**WHAT NEEDS TO BE DONE**.
Which lines run from the line with "950x920 pixels." through the line with "Given: Open the Sigma Sample Da… breadcrumb" in the entries below? Print them exactly, both ends included, and nothing more.
------------
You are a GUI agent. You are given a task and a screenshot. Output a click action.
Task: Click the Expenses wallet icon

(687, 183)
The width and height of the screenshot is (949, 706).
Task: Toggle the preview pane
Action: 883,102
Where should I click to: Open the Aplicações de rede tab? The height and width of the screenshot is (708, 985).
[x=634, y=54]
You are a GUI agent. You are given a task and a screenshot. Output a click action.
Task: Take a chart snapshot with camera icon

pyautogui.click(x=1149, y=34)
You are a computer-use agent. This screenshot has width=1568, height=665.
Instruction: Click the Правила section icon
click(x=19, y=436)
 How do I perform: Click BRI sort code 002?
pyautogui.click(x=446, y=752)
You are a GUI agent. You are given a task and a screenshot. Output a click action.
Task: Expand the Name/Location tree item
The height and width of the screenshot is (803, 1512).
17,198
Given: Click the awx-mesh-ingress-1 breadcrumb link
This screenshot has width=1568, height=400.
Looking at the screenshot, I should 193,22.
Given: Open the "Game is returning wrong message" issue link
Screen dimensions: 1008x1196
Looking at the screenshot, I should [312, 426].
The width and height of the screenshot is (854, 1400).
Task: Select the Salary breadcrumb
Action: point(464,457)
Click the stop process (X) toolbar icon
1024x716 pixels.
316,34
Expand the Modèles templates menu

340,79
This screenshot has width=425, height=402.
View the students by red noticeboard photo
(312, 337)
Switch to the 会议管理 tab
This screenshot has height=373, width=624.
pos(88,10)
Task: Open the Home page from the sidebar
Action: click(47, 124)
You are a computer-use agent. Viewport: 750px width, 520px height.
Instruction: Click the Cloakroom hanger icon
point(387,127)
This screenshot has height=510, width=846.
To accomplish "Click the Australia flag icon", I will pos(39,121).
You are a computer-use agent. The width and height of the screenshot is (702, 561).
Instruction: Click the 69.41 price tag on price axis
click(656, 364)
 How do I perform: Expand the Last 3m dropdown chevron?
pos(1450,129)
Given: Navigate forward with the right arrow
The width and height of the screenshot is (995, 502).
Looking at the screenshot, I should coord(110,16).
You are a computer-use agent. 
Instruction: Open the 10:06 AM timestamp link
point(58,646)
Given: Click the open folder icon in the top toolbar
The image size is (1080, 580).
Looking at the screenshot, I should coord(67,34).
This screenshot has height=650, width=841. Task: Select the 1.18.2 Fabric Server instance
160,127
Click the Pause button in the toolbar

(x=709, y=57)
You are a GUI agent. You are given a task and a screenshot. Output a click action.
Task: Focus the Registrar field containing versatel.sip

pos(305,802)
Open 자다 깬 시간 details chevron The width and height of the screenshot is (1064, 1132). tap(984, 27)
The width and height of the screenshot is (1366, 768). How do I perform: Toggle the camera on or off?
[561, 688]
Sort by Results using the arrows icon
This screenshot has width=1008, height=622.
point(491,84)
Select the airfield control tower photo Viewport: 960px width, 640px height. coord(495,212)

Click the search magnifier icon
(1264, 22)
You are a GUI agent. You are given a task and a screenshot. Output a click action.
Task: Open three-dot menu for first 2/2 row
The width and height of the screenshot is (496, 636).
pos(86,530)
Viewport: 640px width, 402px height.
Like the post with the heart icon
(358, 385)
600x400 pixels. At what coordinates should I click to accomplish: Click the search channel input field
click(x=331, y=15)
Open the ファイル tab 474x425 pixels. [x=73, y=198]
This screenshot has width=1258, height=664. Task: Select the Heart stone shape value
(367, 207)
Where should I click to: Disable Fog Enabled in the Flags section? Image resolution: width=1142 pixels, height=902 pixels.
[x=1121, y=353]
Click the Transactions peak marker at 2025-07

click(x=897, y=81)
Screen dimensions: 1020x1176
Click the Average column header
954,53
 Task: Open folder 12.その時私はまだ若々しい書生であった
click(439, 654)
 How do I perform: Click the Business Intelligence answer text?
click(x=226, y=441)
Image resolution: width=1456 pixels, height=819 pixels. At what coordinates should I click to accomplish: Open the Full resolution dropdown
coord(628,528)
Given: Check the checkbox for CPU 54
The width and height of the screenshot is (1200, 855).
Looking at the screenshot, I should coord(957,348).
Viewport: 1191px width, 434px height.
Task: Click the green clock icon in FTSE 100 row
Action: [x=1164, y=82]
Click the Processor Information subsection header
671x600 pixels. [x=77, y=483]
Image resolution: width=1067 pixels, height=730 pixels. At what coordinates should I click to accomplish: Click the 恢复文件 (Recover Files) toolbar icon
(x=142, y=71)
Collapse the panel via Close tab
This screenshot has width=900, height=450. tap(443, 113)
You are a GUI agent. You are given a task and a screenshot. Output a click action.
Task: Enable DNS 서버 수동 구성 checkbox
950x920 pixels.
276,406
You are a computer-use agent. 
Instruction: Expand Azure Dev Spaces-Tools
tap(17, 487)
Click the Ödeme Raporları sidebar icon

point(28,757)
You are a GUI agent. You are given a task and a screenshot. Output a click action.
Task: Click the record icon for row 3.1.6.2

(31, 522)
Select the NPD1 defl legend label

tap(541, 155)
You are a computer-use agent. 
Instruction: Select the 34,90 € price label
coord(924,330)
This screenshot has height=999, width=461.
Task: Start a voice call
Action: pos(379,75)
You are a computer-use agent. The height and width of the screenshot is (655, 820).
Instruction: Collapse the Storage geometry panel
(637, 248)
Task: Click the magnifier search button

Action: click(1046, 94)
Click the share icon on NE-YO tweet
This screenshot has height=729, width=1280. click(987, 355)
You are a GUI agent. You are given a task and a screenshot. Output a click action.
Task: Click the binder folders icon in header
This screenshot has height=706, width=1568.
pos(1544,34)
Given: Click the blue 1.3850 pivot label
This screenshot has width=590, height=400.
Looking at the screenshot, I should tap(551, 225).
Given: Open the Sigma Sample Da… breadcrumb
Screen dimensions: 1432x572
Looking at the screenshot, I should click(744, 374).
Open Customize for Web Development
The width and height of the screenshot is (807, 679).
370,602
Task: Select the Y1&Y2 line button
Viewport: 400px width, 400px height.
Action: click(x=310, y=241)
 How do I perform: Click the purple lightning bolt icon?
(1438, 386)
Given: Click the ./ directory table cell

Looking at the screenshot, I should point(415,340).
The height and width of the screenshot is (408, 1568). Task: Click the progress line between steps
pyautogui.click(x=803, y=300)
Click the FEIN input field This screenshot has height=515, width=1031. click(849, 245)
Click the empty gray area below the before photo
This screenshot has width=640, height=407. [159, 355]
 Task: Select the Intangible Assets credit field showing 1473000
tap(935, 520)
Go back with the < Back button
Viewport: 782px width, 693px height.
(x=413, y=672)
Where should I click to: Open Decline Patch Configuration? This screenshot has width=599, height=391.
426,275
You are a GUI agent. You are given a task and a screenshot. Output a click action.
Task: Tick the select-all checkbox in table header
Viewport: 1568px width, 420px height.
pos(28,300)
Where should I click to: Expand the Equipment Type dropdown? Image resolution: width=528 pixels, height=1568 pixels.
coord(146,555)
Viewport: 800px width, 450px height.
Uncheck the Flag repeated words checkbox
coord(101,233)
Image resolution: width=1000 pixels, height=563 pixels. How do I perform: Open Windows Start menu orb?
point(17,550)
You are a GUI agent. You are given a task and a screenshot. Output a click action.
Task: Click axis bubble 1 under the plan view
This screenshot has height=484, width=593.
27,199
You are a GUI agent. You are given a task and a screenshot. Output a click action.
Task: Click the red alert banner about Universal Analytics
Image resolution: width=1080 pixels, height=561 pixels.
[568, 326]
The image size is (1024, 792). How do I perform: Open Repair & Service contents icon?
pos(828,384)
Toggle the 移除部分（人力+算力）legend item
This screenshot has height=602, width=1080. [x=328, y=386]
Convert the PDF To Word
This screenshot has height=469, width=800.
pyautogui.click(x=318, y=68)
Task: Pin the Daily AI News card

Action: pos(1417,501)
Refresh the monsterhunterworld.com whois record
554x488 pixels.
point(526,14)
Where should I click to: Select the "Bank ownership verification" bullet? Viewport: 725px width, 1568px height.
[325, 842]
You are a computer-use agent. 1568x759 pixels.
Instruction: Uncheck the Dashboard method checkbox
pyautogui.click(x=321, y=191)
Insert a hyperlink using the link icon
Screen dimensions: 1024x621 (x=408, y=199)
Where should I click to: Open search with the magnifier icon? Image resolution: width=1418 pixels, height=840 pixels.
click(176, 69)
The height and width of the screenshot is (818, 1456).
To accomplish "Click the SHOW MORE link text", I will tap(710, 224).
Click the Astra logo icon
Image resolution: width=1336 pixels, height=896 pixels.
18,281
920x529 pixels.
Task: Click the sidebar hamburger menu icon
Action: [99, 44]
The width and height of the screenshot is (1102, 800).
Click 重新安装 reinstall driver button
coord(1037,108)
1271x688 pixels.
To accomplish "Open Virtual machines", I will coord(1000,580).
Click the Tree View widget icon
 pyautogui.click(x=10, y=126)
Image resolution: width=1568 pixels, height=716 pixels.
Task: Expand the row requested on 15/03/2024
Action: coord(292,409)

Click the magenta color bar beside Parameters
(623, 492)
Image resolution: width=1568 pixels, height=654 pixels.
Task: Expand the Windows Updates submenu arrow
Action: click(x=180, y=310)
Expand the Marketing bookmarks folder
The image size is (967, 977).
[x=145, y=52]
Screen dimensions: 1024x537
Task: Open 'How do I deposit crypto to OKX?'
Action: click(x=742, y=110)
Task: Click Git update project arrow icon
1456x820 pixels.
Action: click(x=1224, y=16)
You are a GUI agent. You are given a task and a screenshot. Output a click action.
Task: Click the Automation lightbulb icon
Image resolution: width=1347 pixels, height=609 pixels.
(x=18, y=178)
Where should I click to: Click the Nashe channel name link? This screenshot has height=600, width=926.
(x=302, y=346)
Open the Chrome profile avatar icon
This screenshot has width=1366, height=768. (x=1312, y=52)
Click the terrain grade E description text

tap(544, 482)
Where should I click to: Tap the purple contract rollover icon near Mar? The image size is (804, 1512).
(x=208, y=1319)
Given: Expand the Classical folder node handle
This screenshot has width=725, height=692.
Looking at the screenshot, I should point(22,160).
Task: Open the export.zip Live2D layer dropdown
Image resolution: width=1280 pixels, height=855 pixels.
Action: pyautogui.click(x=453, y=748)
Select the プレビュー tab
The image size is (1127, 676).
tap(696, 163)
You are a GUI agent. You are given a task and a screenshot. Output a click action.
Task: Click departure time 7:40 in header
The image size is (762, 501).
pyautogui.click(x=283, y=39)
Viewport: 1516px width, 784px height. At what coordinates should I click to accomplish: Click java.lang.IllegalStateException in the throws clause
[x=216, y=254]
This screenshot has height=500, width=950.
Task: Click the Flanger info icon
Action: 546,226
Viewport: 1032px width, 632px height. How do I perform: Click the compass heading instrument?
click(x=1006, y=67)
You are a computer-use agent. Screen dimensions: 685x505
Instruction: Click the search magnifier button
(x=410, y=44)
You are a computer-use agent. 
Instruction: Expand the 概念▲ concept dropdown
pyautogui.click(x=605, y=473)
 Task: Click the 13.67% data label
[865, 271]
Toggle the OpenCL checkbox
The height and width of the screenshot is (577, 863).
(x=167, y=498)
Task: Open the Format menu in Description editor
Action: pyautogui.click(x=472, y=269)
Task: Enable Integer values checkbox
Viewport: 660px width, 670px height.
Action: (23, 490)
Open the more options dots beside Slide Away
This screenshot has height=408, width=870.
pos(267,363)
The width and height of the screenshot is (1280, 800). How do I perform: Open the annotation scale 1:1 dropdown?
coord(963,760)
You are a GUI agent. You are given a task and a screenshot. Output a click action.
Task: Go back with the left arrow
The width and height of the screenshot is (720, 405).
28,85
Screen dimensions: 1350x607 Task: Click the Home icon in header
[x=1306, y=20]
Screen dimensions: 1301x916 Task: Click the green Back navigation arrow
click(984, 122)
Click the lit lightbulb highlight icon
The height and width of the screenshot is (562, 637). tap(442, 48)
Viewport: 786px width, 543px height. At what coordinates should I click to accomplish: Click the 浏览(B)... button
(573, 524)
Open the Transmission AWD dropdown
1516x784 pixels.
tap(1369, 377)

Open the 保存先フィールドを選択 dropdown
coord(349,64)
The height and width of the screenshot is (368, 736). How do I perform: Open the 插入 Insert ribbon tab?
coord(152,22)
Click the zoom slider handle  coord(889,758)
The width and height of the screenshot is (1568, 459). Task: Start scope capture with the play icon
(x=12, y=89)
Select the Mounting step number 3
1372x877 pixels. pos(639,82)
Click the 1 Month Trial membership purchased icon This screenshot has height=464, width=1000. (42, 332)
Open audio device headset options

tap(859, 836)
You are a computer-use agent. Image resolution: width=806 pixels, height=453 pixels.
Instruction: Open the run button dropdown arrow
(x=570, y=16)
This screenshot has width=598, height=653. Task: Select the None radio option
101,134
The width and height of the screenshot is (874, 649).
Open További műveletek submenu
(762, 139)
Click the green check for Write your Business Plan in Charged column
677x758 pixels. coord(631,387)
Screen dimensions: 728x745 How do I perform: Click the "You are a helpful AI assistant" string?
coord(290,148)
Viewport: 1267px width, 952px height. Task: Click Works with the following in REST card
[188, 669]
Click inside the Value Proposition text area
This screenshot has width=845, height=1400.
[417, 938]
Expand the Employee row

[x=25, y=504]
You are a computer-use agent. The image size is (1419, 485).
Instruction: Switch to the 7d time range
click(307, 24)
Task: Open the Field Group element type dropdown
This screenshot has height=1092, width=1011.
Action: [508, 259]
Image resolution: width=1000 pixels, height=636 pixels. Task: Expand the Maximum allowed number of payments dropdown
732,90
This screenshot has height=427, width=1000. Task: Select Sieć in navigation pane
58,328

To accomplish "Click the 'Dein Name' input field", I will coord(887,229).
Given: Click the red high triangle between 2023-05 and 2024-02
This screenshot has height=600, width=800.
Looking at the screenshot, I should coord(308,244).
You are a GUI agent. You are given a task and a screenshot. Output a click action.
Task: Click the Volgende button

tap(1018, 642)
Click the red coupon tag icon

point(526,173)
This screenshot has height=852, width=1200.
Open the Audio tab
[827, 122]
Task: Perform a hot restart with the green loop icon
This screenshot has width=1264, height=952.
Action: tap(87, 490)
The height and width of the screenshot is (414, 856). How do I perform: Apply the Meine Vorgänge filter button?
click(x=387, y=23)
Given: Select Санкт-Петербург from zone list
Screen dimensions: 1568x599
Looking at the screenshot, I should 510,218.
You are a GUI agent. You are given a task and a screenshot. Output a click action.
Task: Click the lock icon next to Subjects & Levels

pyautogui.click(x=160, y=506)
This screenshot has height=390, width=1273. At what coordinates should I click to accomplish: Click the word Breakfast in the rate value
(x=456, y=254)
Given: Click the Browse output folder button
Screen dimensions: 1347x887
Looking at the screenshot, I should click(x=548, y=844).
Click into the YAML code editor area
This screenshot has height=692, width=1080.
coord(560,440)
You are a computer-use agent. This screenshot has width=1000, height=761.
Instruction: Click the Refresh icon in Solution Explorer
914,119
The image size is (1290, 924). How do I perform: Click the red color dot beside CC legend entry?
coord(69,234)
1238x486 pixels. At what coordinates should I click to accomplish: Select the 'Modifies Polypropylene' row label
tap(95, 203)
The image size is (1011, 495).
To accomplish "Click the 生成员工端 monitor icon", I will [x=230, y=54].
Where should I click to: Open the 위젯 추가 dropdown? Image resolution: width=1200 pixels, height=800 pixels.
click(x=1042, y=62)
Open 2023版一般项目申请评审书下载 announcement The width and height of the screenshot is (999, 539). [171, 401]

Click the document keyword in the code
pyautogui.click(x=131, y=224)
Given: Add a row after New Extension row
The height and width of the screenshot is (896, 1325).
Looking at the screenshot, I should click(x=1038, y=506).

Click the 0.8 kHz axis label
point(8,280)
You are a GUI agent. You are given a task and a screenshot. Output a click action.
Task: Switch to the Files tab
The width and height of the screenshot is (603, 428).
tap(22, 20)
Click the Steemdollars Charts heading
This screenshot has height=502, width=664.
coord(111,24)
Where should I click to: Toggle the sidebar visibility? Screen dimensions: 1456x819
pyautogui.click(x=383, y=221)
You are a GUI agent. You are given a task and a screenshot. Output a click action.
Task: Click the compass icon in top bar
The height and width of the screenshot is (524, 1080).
------------
**SOLUTION TO THIS PROBLEM**.
950x920 pixels.
276,406
You are a computer-use agent. 
Instruction: Expand Azure Dev Spaces-Tools
tap(17, 487)
Click the Ödeme Raporları sidebar icon

point(28,757)
You are a GUI agent. You are given a task and a screenshot. Output a click action.
Task: Click the record icon for row 3.1.6.2

(31, 522)
Select the NPD1 defl legend label

tap(541, 155)
You are a computer-use agent. 
Instruction: Select the 34,90 € price label
coord(924,330)
This screenshot has height=999, width=461.
Task: Start a voice call
Action: pos(379,75)
You are a computer-use agent. The height and width of the screenshot is (655, 820).
Instruction: Collapse the Storage geometry panel
(637, 248)
Task: Click the magnifier search button

Action: click(1046, 94)
Click the share icon on NE-YO tweet
This screenshot has height=729, width=1280. click(987, 355)
You are a GUI agent. You are given a task and a screenshot. Output a click action.
Task: Click the binder folders icon in header
This screenshot has height=706, width=1568.
pos(1544,34)
Given: Click the blue 1.3850 pivot label
This screenshot has width=590, height=400.
Looking at the screenshot, I should tap(551, 225).
Given: Open the Sigma Sample Da… breadcrumb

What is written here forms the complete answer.